# Lighted Tuff Ones chassis??



## Marty (Oct 20, 1999)

This chassis came out of a Flamethrowers Sand Van Dune Buggy. It looks like a Tuff Ones silver plated chassis and wheels/tires only w/gear plate, gears, arm from a standard T-Jet. Did someone go to the trouble of putting wires under the pick-up shoe holders, or is this a late production that Aurora was using up old stock to move product? Whaddaya think?





Marty
Marysville, OH


----------



## alpink (Aug 22, 2010)

in my experience, all t-jet type chassis from Aurora that had lights also had an extra plate on each hanger that the wire was sort of crimped into.
anything might have been possible from a late release when Aurora was in the death throes.
it certainly appears to be TuffOnes chassis by the silver plating that someone managed to wedge wires between the plate layers and provide connectivity to the light.
I doubt it was disassembled and re-riveted, but anything is possible.
looks like you should get a TuffOnes gear plate and replace the crown to restore this.
you can then advertise it as a prototype and get a couple thousand from the one-upper-collectors!


----------



## Marty (Oct 20, 1999)

alpink said:


> you can then advertise it as a prototype and get a couple thousand from the one-upper-collectors!


Since we're buddies, I'll let you have it for $1500.00:thumbsup:

After I posted this I was thinking Aurora had the lighted chassis and left over inventory of the Tuff Ones electricals which of course don't have the crimp for the wires. The wires look to be way under the pick up shoe holder, I don't think it was pushed under there. And I agree with you, it doesn't look like some one drilled out the rivets and replaced them.

Marty
Marysville, OH


----------



## Joe65SkylarkGS (Feb 15, 2010)

It def looks like some kind of a transitional chassis. 

Paging Mr_Aurora!!!!

How bout it Bob???


----------



## slotcarman12078 (Oct 3, 2008)

Are my eyes playing tricks on me, or is that the end of the wire visible inside the rivet hole in the top picture upper rivet?


----------



## Bill Hall (Jan 6, 2007)

slotcarman12078 said:


> Are my eyes playing tricks on me, or is that the end of the wire visible inside the rivet hole in the top picture upper rivet?
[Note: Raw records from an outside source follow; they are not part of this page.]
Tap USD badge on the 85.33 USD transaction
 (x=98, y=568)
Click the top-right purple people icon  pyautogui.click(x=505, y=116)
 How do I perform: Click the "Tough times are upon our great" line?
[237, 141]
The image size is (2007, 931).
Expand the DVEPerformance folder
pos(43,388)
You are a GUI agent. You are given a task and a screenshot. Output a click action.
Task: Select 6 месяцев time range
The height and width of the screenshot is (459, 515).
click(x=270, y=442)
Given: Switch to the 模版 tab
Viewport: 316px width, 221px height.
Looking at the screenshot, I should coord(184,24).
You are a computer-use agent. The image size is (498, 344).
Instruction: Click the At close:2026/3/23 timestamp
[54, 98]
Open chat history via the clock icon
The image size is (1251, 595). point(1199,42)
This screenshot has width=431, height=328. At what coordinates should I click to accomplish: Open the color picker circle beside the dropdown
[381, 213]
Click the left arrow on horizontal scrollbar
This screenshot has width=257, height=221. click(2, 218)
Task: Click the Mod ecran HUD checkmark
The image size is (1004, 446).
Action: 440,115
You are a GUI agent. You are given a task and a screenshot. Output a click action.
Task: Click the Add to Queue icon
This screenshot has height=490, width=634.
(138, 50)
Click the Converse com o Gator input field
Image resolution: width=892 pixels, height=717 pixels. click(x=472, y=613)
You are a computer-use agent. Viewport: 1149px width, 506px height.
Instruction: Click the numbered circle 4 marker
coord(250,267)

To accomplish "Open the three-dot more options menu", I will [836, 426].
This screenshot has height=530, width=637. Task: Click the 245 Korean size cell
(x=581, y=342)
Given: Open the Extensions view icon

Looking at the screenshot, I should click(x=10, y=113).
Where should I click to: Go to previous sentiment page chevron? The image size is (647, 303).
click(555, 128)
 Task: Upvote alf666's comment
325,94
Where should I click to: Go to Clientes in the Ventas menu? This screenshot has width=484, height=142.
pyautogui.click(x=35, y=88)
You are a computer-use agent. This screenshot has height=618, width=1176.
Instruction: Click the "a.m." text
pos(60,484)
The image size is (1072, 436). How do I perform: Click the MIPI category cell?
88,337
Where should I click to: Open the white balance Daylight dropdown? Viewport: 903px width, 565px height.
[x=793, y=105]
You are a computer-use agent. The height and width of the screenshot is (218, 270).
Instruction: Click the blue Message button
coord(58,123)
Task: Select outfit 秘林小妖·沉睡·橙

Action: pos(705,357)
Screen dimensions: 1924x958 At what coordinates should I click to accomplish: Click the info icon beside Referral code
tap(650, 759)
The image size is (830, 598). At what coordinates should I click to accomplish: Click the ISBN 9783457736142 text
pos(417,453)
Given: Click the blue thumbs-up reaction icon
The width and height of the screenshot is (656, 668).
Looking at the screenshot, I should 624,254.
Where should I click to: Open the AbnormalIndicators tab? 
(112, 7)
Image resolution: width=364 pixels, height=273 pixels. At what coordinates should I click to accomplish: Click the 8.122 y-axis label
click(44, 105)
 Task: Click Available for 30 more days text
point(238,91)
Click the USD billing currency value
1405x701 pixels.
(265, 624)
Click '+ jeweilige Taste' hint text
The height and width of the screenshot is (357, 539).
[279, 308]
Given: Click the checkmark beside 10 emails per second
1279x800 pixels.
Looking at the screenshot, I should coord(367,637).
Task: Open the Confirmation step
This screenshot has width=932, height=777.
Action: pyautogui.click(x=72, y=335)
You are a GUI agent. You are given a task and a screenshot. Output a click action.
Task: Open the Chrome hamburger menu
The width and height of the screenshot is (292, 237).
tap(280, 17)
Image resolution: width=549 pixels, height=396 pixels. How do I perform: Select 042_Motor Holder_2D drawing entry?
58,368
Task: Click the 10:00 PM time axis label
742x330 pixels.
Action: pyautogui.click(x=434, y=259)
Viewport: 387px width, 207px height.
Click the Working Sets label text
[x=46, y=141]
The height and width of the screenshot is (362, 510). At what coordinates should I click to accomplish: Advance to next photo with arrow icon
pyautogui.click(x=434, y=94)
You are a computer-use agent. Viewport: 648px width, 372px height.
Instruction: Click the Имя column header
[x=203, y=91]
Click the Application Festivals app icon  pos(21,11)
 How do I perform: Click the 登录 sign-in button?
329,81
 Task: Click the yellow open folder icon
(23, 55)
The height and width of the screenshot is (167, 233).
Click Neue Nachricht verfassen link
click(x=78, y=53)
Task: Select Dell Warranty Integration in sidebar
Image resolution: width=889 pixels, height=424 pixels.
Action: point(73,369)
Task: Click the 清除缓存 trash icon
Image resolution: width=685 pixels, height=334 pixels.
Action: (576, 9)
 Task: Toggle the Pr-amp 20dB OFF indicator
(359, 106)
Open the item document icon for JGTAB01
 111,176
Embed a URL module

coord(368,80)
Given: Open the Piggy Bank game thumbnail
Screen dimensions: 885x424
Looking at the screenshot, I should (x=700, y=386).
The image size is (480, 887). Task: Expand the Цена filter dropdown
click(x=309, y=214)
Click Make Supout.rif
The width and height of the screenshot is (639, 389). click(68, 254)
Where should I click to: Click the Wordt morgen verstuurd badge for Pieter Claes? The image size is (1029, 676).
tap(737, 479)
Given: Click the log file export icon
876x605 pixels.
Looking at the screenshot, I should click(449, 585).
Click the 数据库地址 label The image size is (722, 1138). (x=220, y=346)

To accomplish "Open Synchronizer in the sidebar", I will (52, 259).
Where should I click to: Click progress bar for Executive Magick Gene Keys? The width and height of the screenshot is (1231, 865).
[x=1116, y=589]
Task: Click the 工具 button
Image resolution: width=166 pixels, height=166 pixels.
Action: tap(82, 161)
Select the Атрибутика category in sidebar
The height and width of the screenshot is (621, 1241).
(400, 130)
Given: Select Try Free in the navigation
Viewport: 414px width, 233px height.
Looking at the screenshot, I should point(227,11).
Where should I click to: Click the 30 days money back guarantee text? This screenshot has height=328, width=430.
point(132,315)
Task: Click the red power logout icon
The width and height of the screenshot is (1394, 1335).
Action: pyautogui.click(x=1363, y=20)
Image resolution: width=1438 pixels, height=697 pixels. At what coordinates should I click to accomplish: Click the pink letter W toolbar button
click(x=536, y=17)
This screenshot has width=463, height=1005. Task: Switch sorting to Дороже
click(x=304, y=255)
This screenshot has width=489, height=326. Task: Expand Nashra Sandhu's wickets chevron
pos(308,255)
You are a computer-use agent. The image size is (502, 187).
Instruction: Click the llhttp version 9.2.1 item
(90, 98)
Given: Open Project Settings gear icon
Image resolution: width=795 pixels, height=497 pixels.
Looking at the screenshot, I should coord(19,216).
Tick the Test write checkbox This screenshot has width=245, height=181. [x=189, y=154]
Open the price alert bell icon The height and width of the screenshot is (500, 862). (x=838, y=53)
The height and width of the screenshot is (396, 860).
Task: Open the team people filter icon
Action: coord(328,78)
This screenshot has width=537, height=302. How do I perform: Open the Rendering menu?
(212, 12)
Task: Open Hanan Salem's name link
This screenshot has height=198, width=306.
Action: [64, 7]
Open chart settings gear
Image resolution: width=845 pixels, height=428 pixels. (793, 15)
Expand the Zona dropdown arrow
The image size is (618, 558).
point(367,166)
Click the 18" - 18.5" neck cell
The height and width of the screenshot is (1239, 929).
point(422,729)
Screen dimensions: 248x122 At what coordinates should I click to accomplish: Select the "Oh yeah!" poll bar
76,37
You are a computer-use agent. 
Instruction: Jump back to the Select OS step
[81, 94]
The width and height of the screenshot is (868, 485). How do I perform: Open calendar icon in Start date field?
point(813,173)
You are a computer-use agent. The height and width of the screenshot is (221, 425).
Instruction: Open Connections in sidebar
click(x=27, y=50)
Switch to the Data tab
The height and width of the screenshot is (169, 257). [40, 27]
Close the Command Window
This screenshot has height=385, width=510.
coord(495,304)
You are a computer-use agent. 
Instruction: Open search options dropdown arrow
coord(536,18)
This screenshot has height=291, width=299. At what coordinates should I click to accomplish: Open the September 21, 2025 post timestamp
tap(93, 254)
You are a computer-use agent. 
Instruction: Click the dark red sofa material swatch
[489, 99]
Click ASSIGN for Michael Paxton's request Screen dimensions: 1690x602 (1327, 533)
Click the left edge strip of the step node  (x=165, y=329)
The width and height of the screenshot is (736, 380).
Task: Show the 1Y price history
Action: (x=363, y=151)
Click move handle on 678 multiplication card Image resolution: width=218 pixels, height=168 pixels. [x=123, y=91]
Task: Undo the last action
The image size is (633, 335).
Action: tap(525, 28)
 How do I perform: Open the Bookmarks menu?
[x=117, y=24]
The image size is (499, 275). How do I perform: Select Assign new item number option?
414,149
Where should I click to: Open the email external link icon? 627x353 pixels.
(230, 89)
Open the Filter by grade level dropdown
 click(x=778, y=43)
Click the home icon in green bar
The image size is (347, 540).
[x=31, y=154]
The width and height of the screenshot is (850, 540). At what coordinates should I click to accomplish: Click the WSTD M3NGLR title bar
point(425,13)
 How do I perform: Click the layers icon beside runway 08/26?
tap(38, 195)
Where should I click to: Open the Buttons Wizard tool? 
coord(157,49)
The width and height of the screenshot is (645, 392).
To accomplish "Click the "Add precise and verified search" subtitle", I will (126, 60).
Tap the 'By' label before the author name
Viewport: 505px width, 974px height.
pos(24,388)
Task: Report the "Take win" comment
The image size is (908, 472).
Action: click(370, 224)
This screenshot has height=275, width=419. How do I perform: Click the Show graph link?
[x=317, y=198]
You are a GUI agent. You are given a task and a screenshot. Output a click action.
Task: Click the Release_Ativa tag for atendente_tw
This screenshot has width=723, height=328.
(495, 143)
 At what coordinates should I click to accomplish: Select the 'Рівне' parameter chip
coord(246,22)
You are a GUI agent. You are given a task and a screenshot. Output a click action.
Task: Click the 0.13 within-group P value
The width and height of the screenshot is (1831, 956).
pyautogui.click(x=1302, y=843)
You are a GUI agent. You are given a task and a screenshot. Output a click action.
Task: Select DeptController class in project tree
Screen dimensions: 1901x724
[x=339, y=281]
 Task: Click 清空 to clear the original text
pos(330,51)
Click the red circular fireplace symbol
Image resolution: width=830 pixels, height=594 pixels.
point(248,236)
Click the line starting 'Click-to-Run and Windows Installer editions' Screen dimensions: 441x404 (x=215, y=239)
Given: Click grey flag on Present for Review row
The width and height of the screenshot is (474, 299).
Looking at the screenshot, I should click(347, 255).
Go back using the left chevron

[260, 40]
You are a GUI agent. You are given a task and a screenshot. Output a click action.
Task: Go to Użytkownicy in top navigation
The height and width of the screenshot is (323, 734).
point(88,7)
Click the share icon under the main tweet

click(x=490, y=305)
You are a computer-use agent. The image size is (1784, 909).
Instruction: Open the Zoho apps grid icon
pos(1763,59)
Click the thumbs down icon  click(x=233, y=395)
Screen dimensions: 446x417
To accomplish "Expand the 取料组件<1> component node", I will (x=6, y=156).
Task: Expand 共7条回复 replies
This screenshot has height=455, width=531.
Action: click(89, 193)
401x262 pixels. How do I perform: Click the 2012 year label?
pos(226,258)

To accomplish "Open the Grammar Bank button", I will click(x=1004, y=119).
Tink its da armacher Joe...but it is a great illusion.


----------



## Gerome (Sep 25, 2011)

The top wire doesn't appear to be under the hanger plate.


----------



## tjetsgrig (Nov 1, 2009)

Not factory! Look at the crown gear, doesn't have the 14t pinion, its a homemader!! Also has grey tip, red wire motor!

JS


----------



## Ralphthe3rd (Feb 24, 2011)

tjetsgrig said:


> Not factory! Look at the crown gear, doesn't have the 14t pinion, its a homemader!! Also has grey tip, red wire motor!
> 
> JS


Jim, he wasn't suggesting it was a pure Tuffy chassis, he was just wondering if it was an end of T-Jet era, spare parts throw together from the factory- Build of the Flame Thrower Sand Van(Dune Buggy), which was at the very end of the T-Jet era. We can see the gearing is wrong as well at the top plate/arm to be a Tuffy chassis, but why couldn't it be factory? And they just used a left over plated Tuffy Chassis case, and threw the rest together ?.....although the wire connection to the pick-up plates is very sketchy.


----------



## hefer (Sep 18, 1999)

Didn't the Sand Vans come with Tuffones wheels on the front and A/FX rears?


----------



## alpink (Aug 22, 2010)

hefer, yes.
the key here is this is a reconstructed chassis.
it has the wrong gear combination to be a Tuff Ones, yet the electrics are completely silver plated, as only Tuff Ones were.
the Sand Vans that were lighted had the extra plates on the hanger area for the wires to crimp into.
I think this is a fine example of someone using clever craft to create a nice custom chassis.
probably the reason the gear plate ( and thus the gear ratio) has been changed is for the light bulb holder that was much more common on regular t-jet chassis.
for most people it was much easier to change a crown gear than to change the pinion gear on the cluster shaft.
it might have been very easy to spread the pick up shoe hanger with a pocket knife enough to sandwich the bare part of the light bulb wire in and that the pressure would be enough to hold it. 
especially if the person knew well enough to stake the rivets again to increase their holding power.
it is highly unlikely that workers on production lines in Asia would have been given instructions to sandwich the wire in the pick up shoe hanger instead of using the readily available extra plate with the crimp.
but, I am open to the fact that anything can happen
and I am honored to have had the chance to present my ideas regarding this. 
great thread.


----------



## Grandcheapskate (Jan 5, 2006)

No one has mentioned the two holes where the wires come through the chassis. Tuff Ones chassis did not have those holes. So you either have:

1. A homemade job which would have required drilling those two holes into a Tuff Ones chassis

2. An end-of-the-line Aurora "use what we got left" chassis (unlikely because of the way the wires are under the hangers).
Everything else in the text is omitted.